Target position data
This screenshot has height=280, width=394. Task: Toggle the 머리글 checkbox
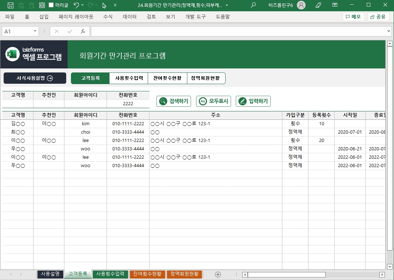point(51,5)
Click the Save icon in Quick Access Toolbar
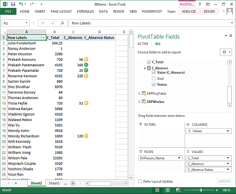 point(13,4)
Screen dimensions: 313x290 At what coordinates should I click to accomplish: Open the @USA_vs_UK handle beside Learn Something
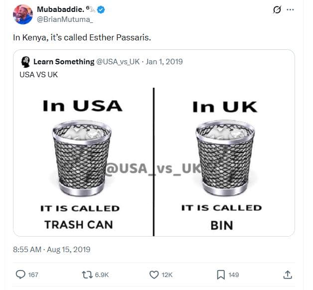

- **Your objective**:
Copy everything from the line with "Click the Save icon in Quick Access Toolbar" down to the end of the data, swapping "Save" for "Undo" and keeping the rest unchanged. Don't include the pictures.

- **Right answer**:
Click the Undo icon in Quick Access Toolbar
 point(13,4)
Screen dimensions: 313x290 At what coordinates should I click to accomplish: Open the @USA_vs_UK handle beside Learn Something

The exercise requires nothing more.